Szkodliwa reklama z Karolakiem?
Kampania błyskawicznie podzieliła opinię publiczną. W mediach społecznościowych pojawiło się wiele komentarzy wskazujących, że reklama nie tylko trafia w niewłaściwy ton w okresie świątecznym, ale także promuje niewłaściwe skojarzenia, łącząc postać jednoznacznie kojarzoną z dziećmi i świąteczną magią – z alkoholem.

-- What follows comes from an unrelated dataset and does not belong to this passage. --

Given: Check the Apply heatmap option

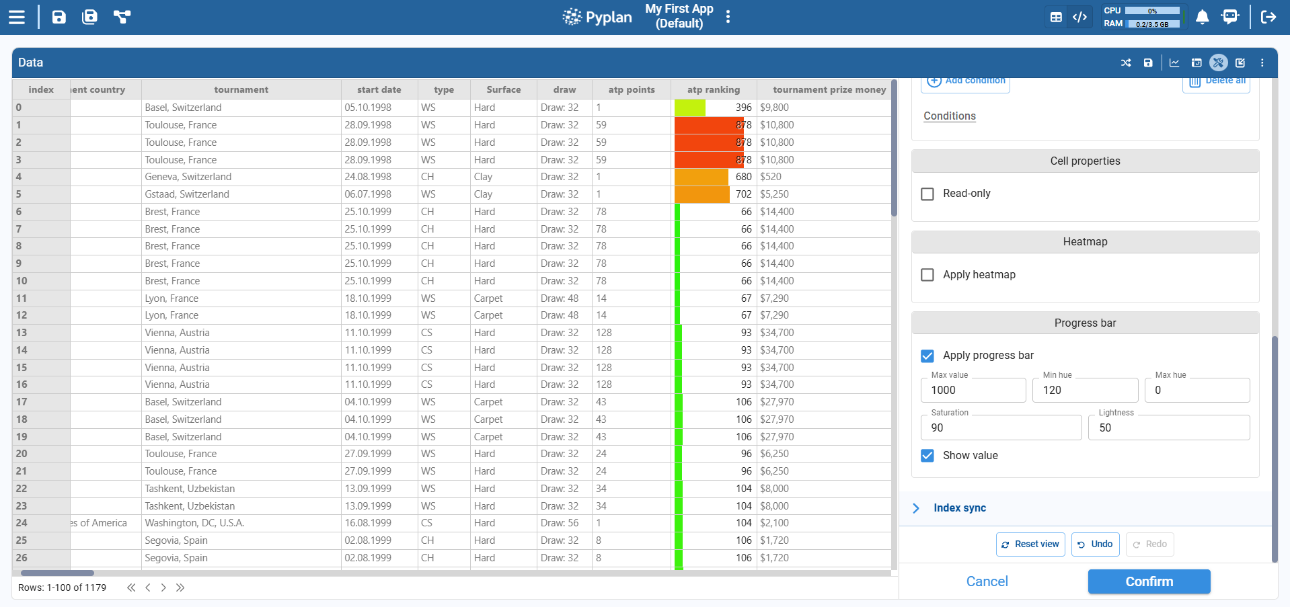Looking at the screenshot, I should click(x=927, y=275).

Krytycy kampanii, w tym Joanna Jabłczyńska, Beata Sadowska i Maja Staśko, zwracali uwagę, że takie przedstawienie św. Mikołaja umacnia krzywdzące stereotypy, rozmywa granicę między humorem a prowokacją i wprowadza niepokojący przekaz do przestrzeni publicznej.
ZOBACZ TAKŻE: Jabłczyńska o alkoholu w święta! Nie gryzła się w język!
KRRiT reaguje na reklamę z Karolakiem
Na kontrowersje zareagowała także Krajowa Rada Radiofonii i Telewizji. Jak poinformowano, do instytucji wpłynęło już ponad 20 oficjalnych skarg dotyczących emisji spotu. Widzowie wskazali m.in., że połączenie alkoholu z postacią św. Mikołaja godzi w tradycyjne wartości i narusza atmosferę świąt.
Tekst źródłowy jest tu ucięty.